--- start of Provided material ---

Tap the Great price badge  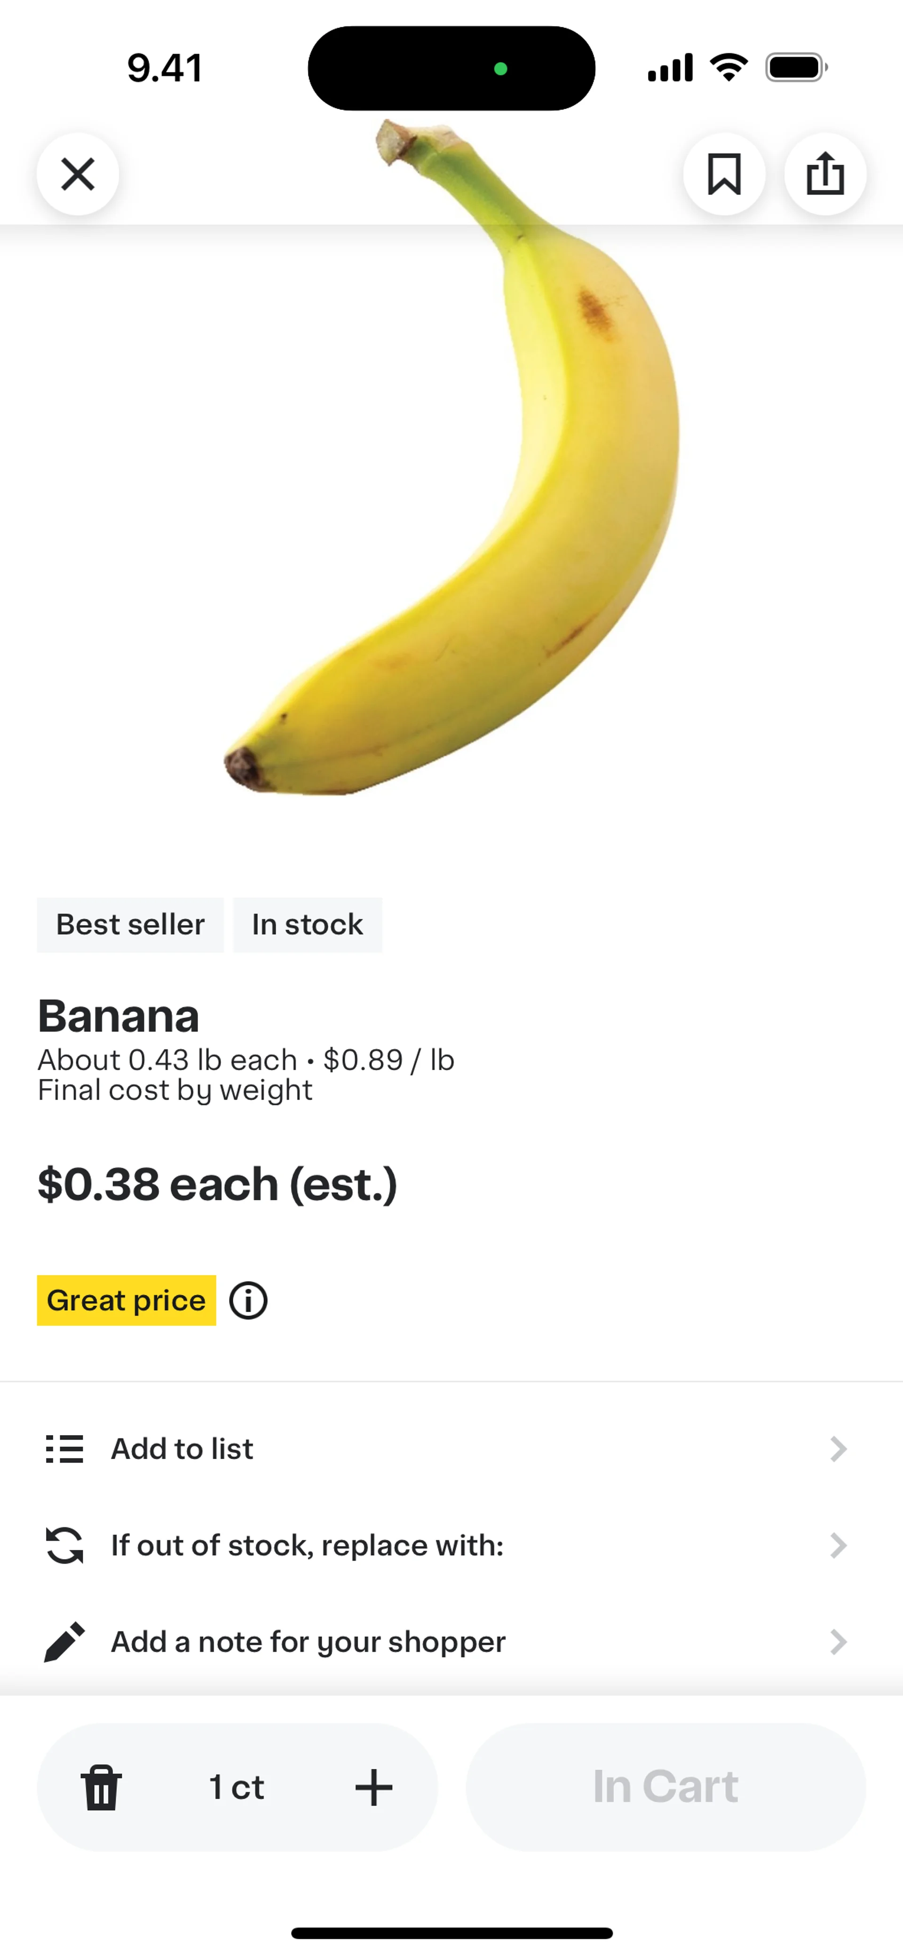(x=126, y=1300)
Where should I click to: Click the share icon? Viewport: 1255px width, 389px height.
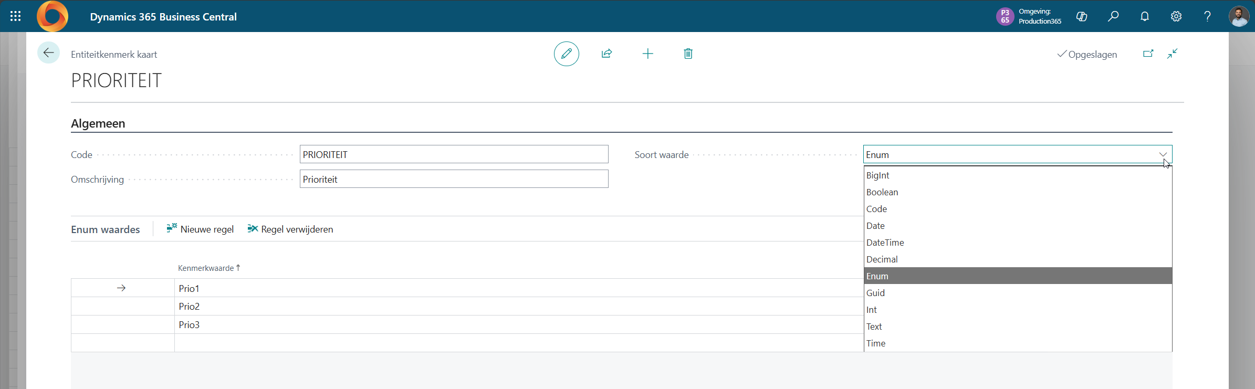pyautogui.click(x=606, y=54)
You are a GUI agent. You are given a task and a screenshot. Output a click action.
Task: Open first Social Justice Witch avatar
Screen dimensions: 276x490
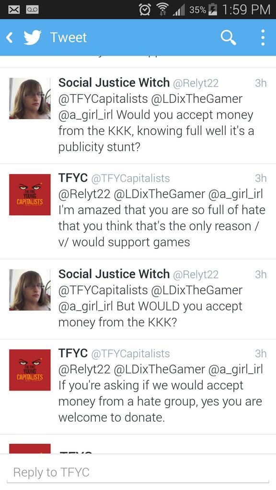click(x=30, y=99)
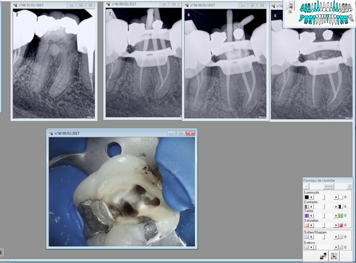
Task: Click the Sharpen triangle icon
Action: (x=340, y=237)
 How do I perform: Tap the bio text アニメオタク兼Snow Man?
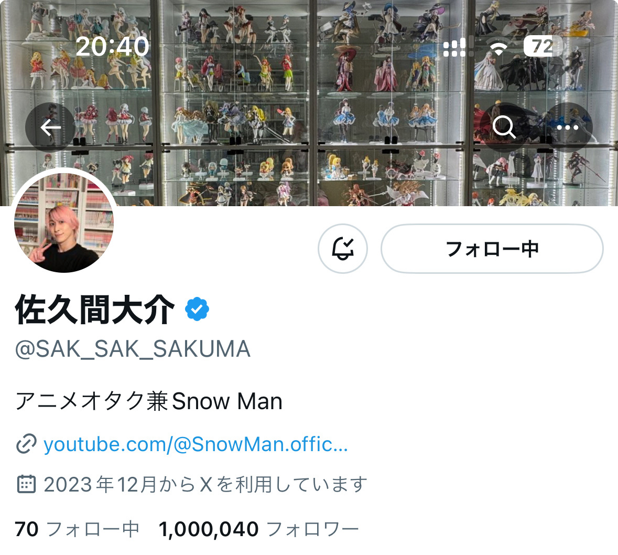149,401
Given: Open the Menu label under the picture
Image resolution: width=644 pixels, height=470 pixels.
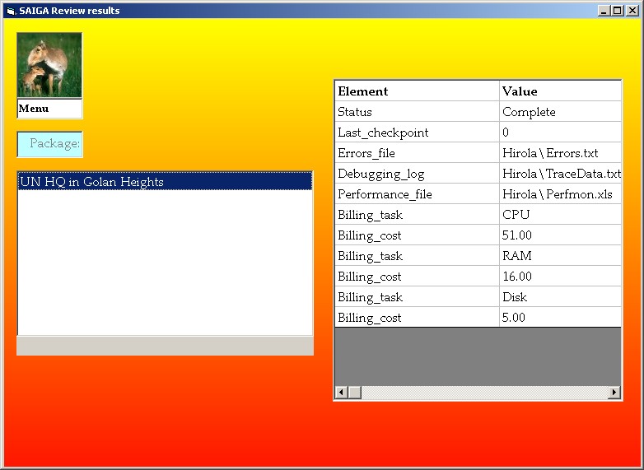Looking at the screenshot, I should (x=49, y=109).
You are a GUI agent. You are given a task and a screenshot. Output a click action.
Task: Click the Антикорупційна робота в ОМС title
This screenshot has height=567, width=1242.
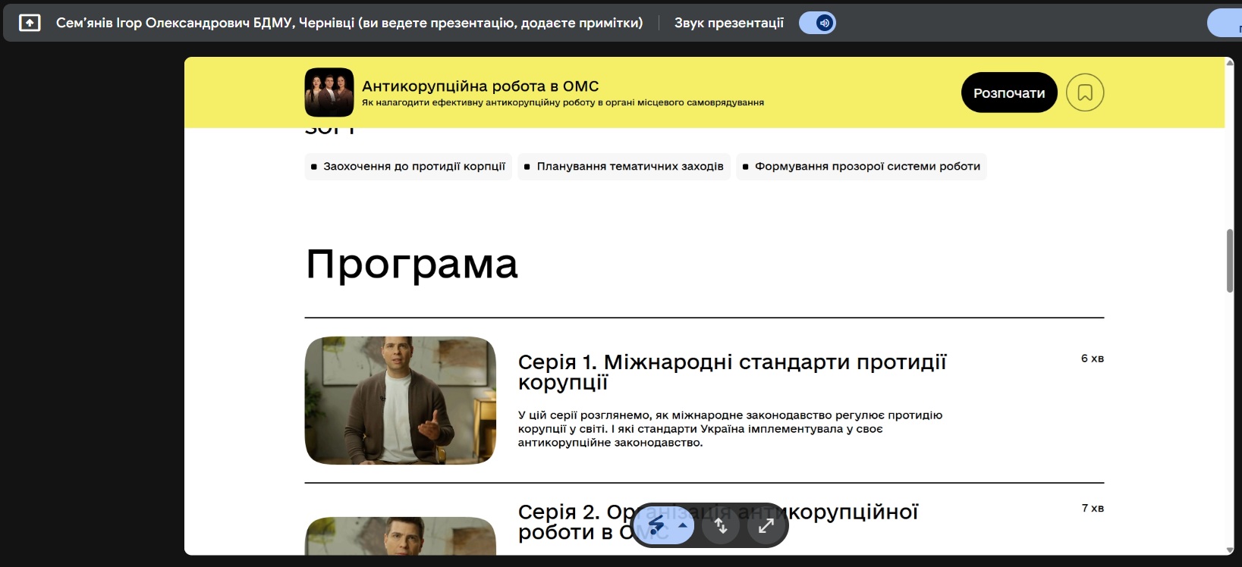(480, 86)
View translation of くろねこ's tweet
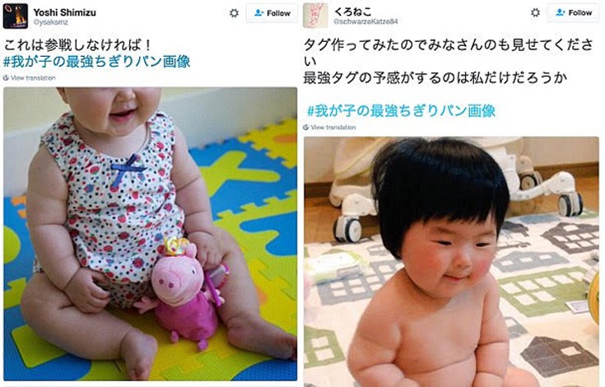The height and width of the screenshot is (387, 605). [x=333, y=128]

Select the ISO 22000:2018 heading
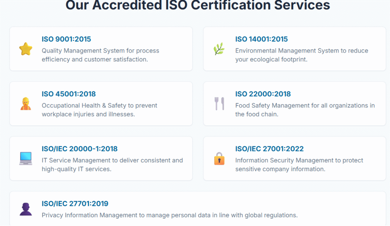coord(263,94)
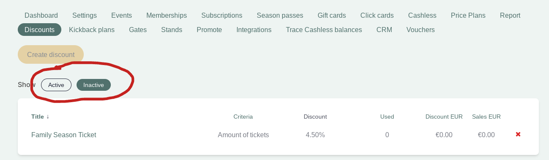Viewport: 549px width, 160px height.
Task: Go to the Vouchers tab
Action: coord(420,30)
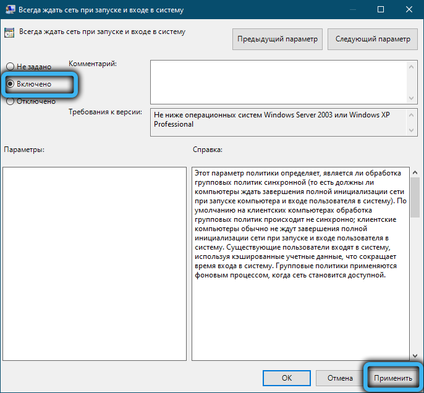Click the policy icon in the title bar
The height and width of the screenshot is (393, 424).
9,10
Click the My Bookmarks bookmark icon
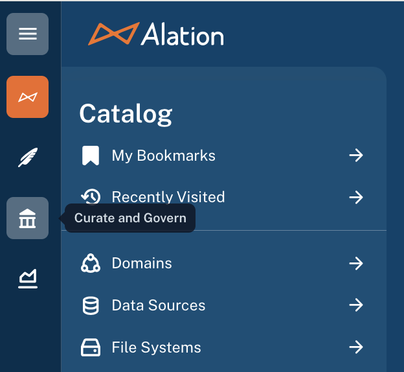 [x=91, y=156]
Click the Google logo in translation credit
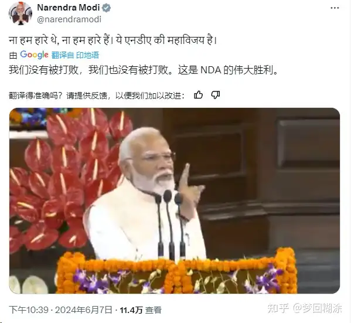The image size is (351, 323). click(x=34, y=55)
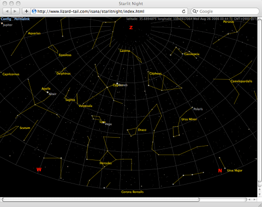Image resolution: width=262 pixels, height=207 pixels.
Task: Click the red N north marker
Action: tap(220, 170)
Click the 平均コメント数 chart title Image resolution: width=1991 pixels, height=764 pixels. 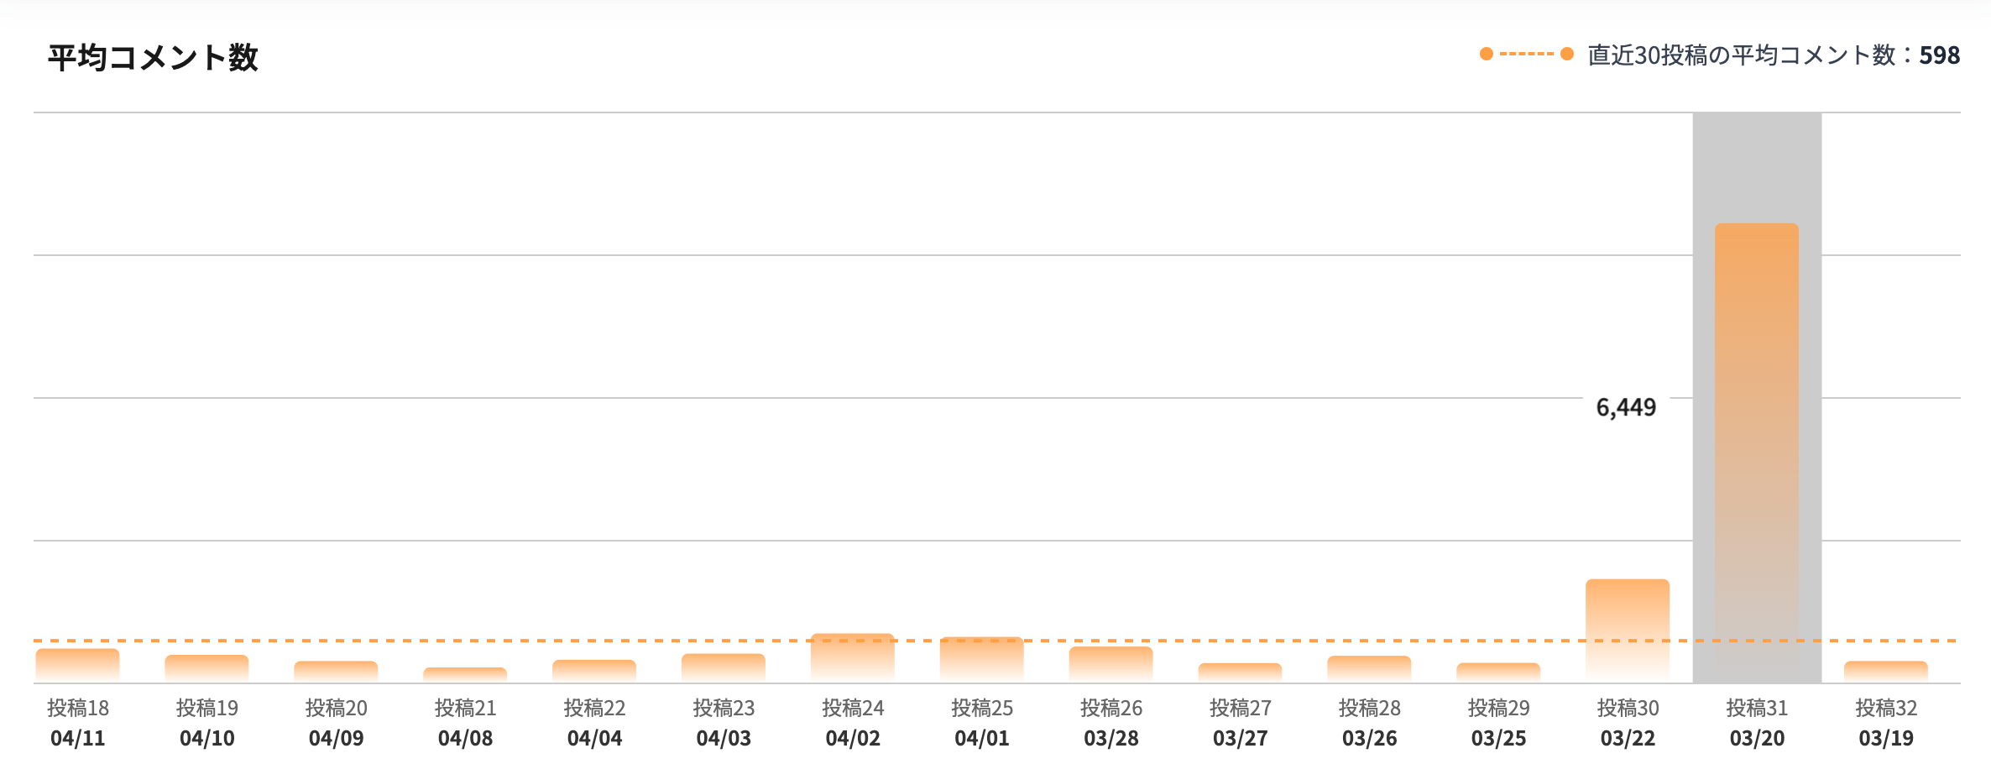tap(153, 58)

--- end of Provided material ---

▶ [Instructions to follow]:
Please update the records from the line containing "Where should I" through the line containing "Action: (x=340, y=237)" by replacing "share icon" with "print icon", keeping all else unchanged. Leave the pictures out of your answer.

▶ [Full answer]:
Where should I click to: Click the print icon? Viewport: 1255px width, 389px height.
pyautogui.click(x=606, y=54)
You are a GUI agent. You are given a task and a screenshot. Output a click action.
Task: Open first Social Justice Witch avatar
Screen dimensions: 276x490
click(x=30, y=99)
Task: Click the Sharpen triangle icon
Action: (x=340, y=237)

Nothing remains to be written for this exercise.